At one time during our academic life, we were all at the same place that you're at now. So there's no criticism here. Q=MCdT calculates the heat gained by raising the temperature of a fixed quantity of fluid. Heat exchangers are designed based on heat transfer rates (Q=UAdT).

On the internet and in books, you'll find plenty of basic guidance for understanding the calculations that go into designing a heat exchanger. Once you've grasped that, you can find plenty of further guidance (same sources) for how to choose the right type of exchanger for a given application, and how to optimize the effectiveness and cost by manipulating the geometry and the internal design of the exchanger.

It's obvious from your questions that you're new at this topic and that there a lot of foundational knowledge you need to build.

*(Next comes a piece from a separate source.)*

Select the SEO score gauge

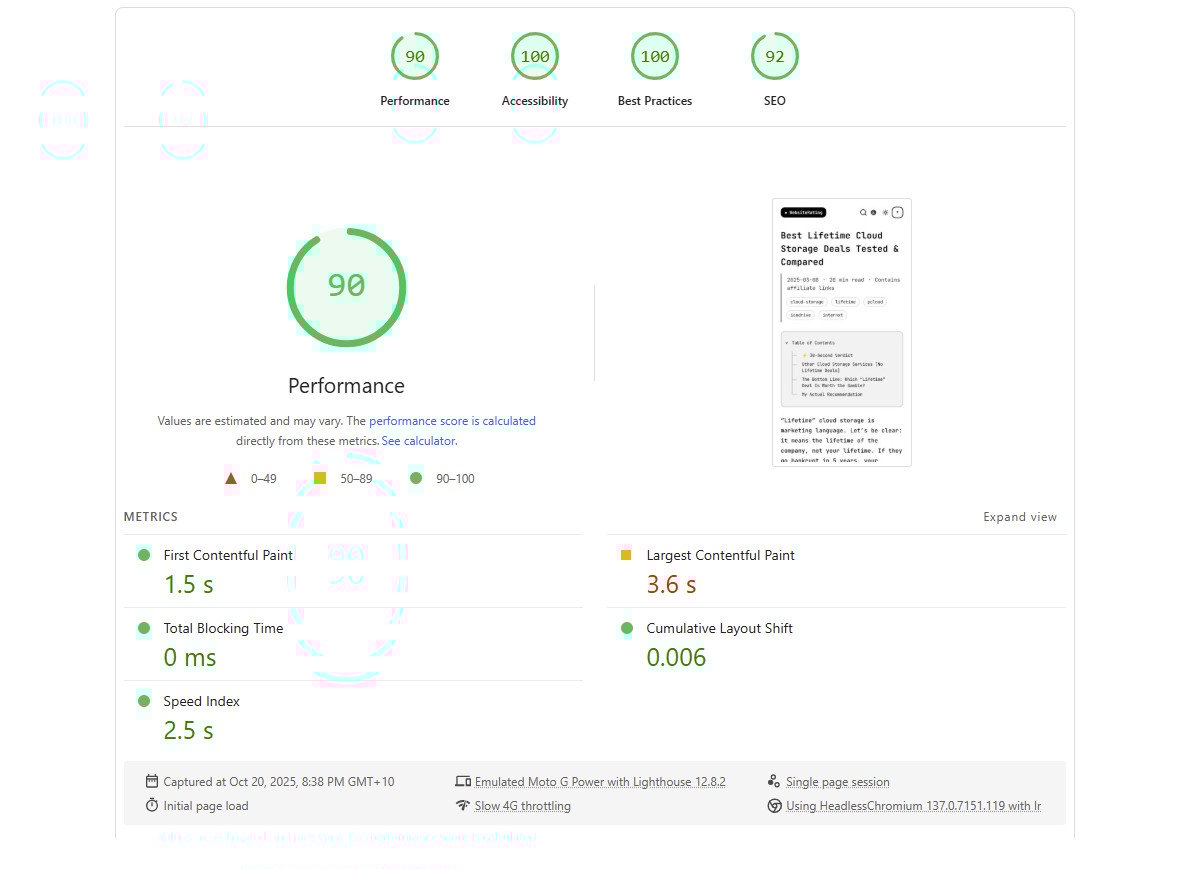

This forum isn't the place for that. You need to do that on your own.

 

[TiCl4]

SHD,

You calculated the heat gained/lost by each individual stream (Q = mdot * Cp * dT), and found they are significantly different than each other. This tells you that the value you randomly chose is not the correct one. It also tells you that the approach you used is wrong, as is your understanding of the thermodynamics at work. That makes me a bit concerned.

Heat gained by the cold stream is equal to the heat lost by the hot stream (minus loss to atmosphere). So if the 110 C stream is taken to 70C, the other stream would be:

635 * Cphot * (110-70) = 12,077 * Cpcold * (Tf-25). Solve for Tf.

The hot stream doesn't have enough enthalpy to heat the cold stream up to 70 C due to the low mass flow rate, so the above approach is the only one that makes sense.

That's only the first step on Hx design. You have a Q, but now need to determine the other heat exchanger parameters. Q = U*A*dTlm is the governing equation for a heat exchanger. I do not know how in-depth you are expected to go on heat exchanger design. I doubt they need baffle spacing, TEMA type, etc. Finding a organic gas to organic gas U is probably good enough for the design. Rigorous design would take into account pressure and temperature effects on viscosity, which effect the local Nusselt/Prandtl number. That's something for a computer to solve, not a college senior.

Edit: Equation edited for clarity.

 

[SHD_]

Thank you so much! I truly appreciate your time. Yes there's an overwhelming amount of information on heat exchangers of course, I shall get to studying further!

I think the mechanical design and simulations will all be more straight forward once I get my numbers right, thanks again!